DATA FOR PROCESSING:
◆ ◆ ◆

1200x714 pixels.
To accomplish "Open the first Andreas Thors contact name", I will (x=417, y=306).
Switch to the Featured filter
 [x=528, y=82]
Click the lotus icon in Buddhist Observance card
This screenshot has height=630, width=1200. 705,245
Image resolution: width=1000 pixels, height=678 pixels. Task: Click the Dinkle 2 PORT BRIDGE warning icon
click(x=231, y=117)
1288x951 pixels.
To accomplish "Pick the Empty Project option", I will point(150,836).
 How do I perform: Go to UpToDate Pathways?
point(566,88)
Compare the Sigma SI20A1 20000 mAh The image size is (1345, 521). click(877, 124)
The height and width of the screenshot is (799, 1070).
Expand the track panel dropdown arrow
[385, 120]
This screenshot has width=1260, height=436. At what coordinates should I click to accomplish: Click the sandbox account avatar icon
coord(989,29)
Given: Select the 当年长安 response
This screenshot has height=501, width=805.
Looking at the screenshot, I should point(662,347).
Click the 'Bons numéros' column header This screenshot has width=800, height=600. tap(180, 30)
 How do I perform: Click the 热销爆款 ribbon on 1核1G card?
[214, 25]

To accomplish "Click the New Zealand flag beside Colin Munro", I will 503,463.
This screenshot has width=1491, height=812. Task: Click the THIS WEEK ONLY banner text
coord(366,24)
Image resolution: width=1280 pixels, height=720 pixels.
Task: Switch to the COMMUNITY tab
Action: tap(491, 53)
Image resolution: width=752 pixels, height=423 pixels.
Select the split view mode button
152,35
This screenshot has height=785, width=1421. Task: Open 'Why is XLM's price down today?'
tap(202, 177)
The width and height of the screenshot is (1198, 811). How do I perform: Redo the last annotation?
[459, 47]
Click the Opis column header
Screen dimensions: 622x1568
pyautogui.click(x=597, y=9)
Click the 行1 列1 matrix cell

◆ ◆ ◆

TO DO:
In the answer, please give only the lines from the line containing "The width and" through the final line of the data, copied exactly.

RESULT:
The width and height of the screenshot is (1198, 811). How do I perform: Redo the last annotation?
[459, 47]
Click the Opis column header
Screen dimensions: 622x1568
pyautogui.click(x=597, y=9)
Click the 行1 列1 matrix cell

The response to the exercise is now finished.